A more “natural” school curriculum
Unstructured, self-directed time outside isn’t just a way to stay fit. It’s an exercise of the mind, on par with math or English class. Don’t buy it? Below, we list a few major benefits of recess:
- A sense of independence, self-control, and self-restraint
- Creative thinking and problem-solving
- Breaks from boredom and fatigue
- Connection with peers
- Reduced anxiety, depression, and hyperactivity disorders
As you can see, learning isn’t just about crunching numbers or memorizing lines. It’s about exercising a mental capacity for curiosity, compassion, and collaboration with others. In school, these are skills only recess can teach. (If you think about it this way, recess might be just as important for job preparation as your actual classes!)
Getting a little dirty
The “pluses” above don’t even touch upon how the body benefits from recess. More time spent outdoors means a boosted immune system, as well as greater intake of vitamin D, according to the federal Head Start program.
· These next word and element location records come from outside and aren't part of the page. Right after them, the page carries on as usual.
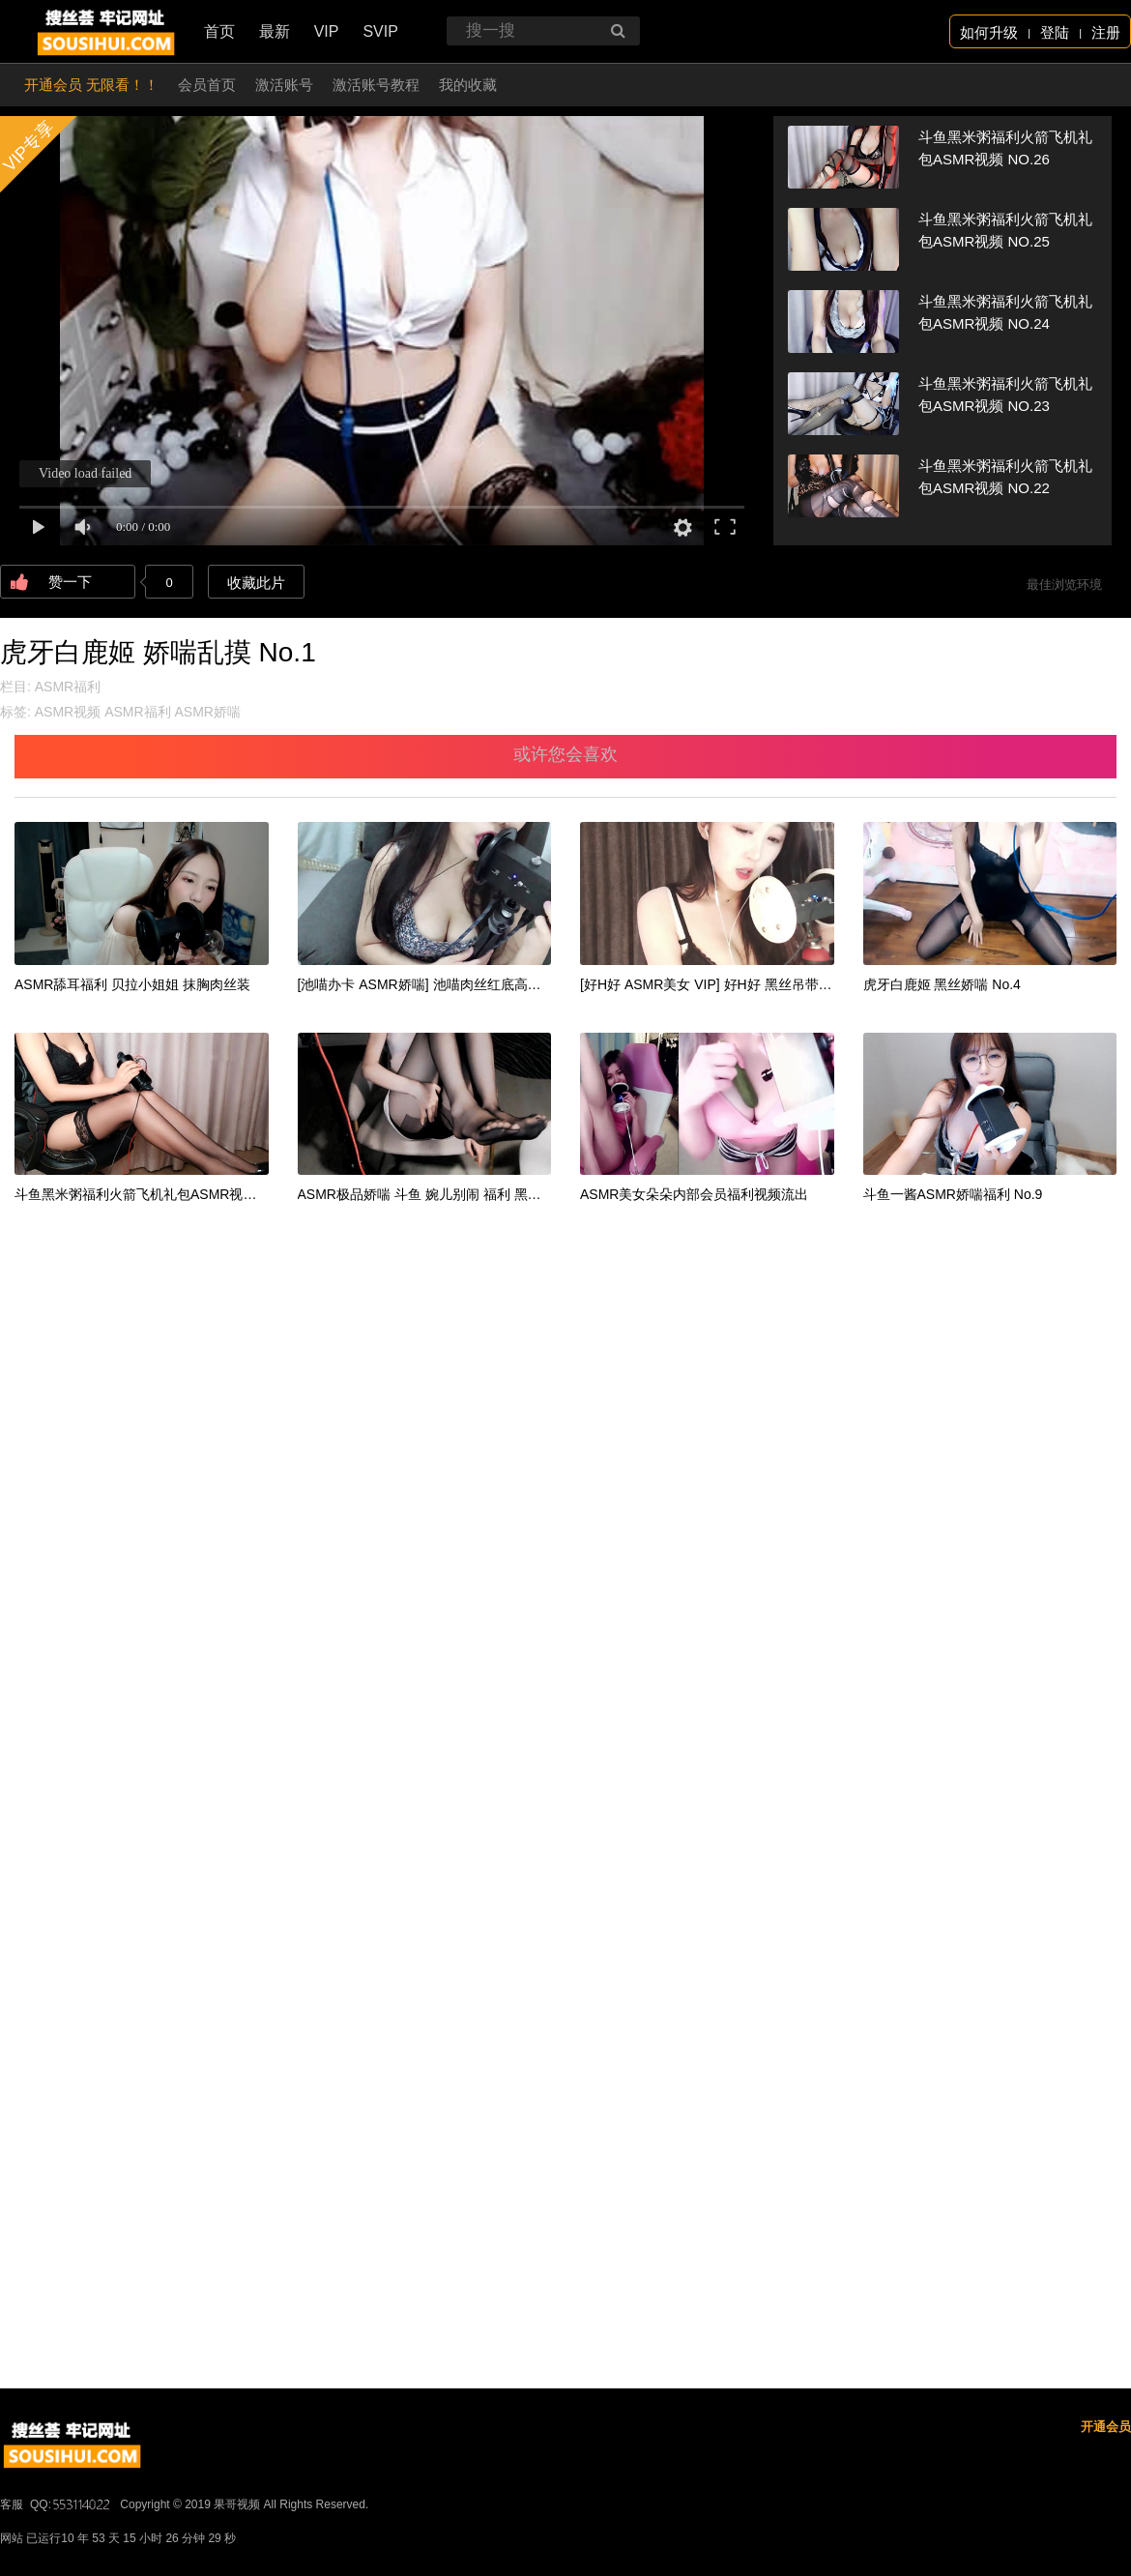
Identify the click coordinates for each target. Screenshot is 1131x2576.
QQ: (71, 2504)
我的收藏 (468, 84)
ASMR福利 (68, 686)
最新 (274, 31)
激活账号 (284, 84)
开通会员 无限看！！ (91, 84)
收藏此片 (256, 582)
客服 (11, 2504)
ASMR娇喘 (207, 711)
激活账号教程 (376, 84)
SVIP (379, 31)
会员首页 (207, 84)
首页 (219, 31)
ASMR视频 (68, 711)
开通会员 (1106, 2426)
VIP (326, 31)
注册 (1105, 32)
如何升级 (989, 32)
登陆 (1054, 32)
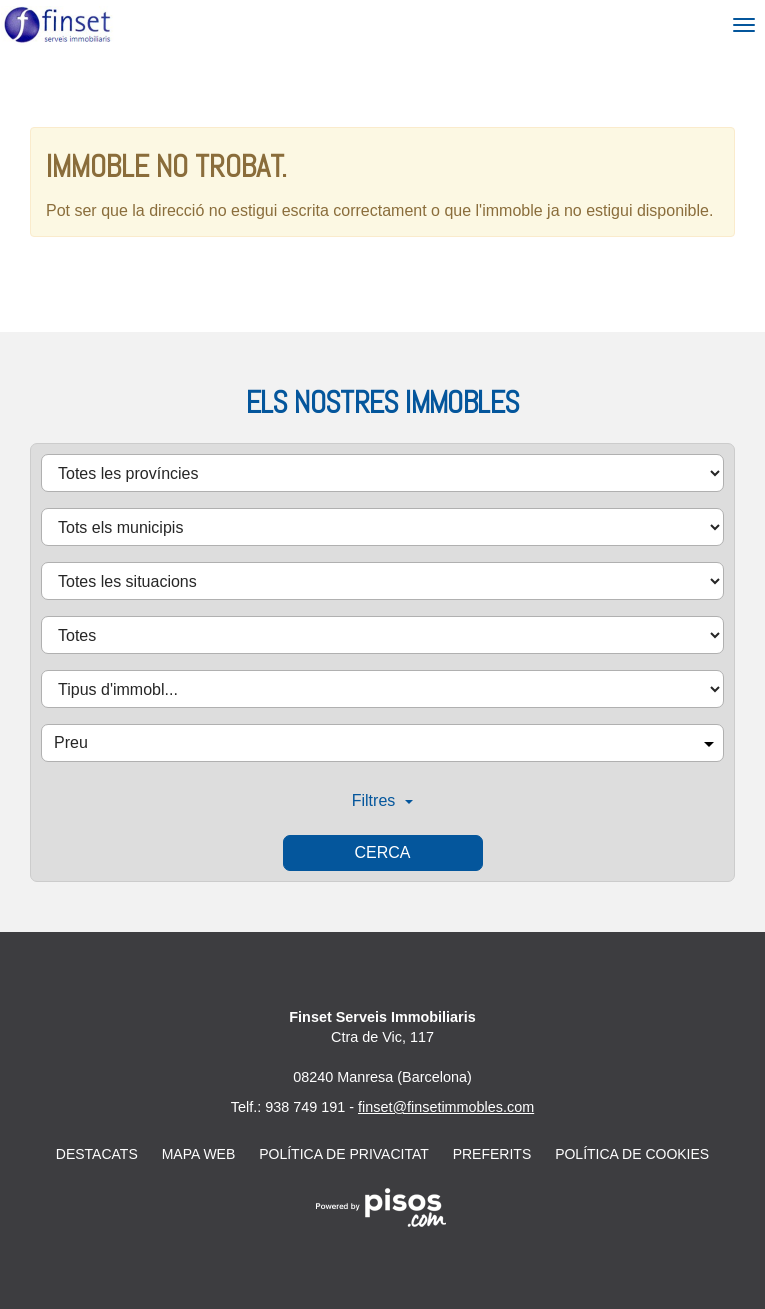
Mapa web (199, 1154)
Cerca (382, 852)
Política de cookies (632, 1154)
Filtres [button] (383, 800)
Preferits (492, 1154)
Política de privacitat (344, 1154)
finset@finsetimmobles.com (446, 1107)
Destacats (97, 1154)
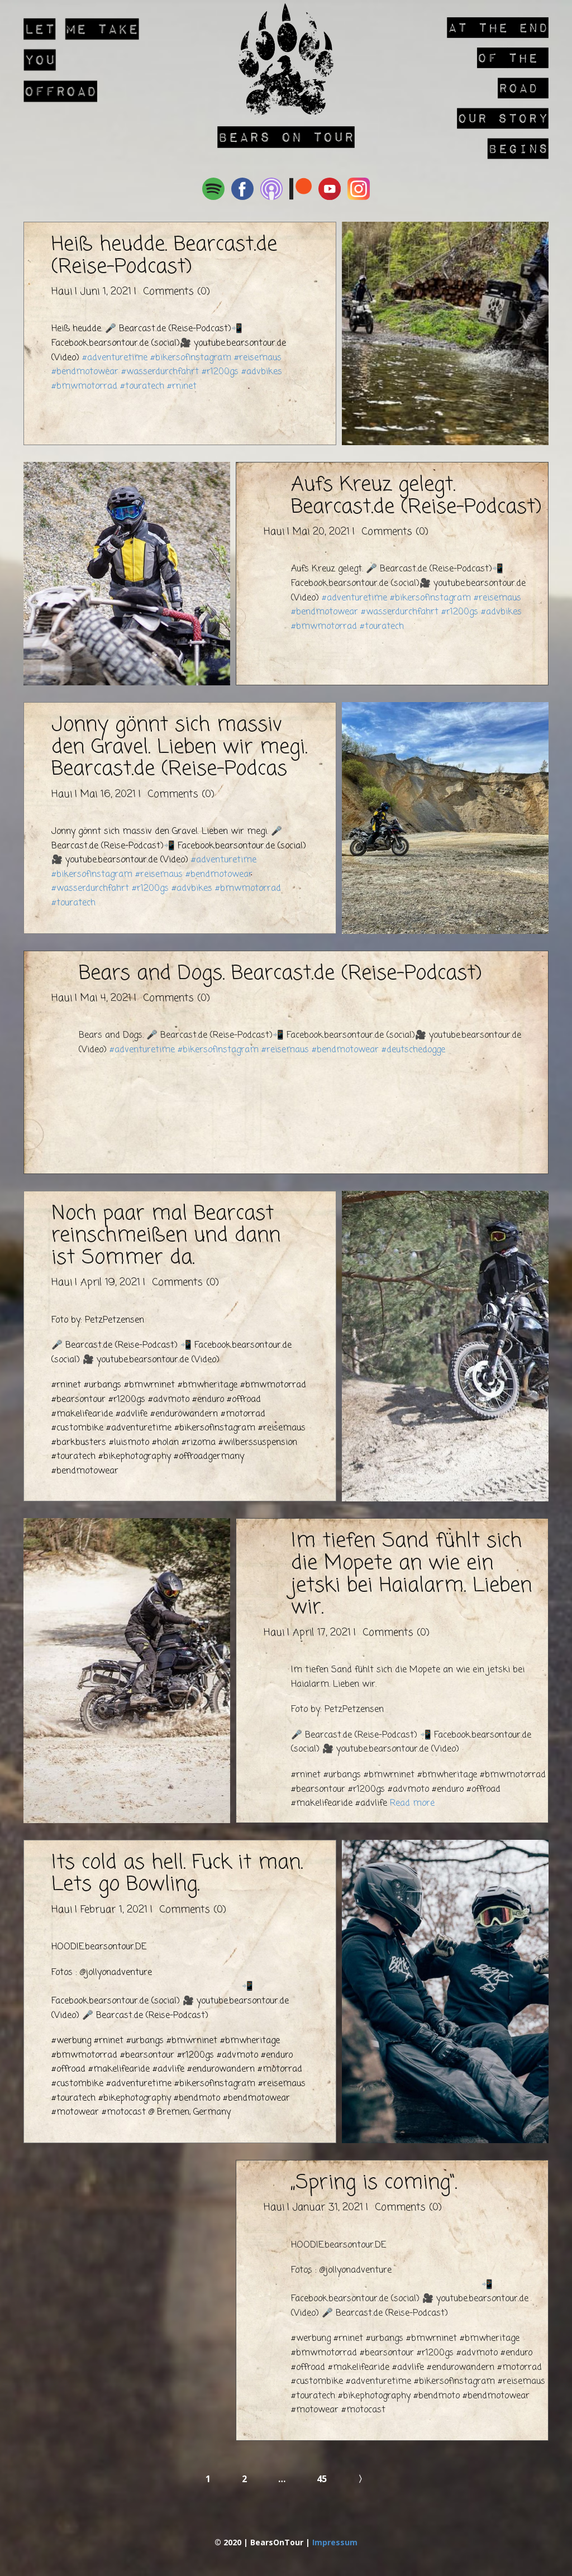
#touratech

Recent research also suggests that exposure to natural elements—dirt, mud, the water from a stream—helps boost your skin microbiome by showing it new, beneficial bacteria. Even interacting with other people, who each have their own unique bacterial makeup, can keep your microbiome happy. This in turn may ward off infections, irritations, and skin conditions like dry skin and oily skin or eczema. (Read all about the skin microbiome here!)
It’s no wonder that, in a culture where kids are kept indoors all day, there’s such a sudden rise in asthma and nature-related allergies. Maybe recess is the remedy we need.
Back to basics: Feeling like a kid again
When you’re a child, you feel a oneness with Mother Nature untainted by the indoor constraints of modern life. It’s a valuable, curious time to connect with the earth before we’re old enough to even be conscious of what that means.
But as we enter adulthood, that curiosity gets behind us. With responsibilities, nine-to-fives, and the total saturation of technology, it’s hard to carve out headspace for outdoor learning.
It’s time to adopt the idea of “recess” back into our everyday lives. If we all had a bit more outdoor playtime, we would give our minds and bodies the best possible chance to thrive.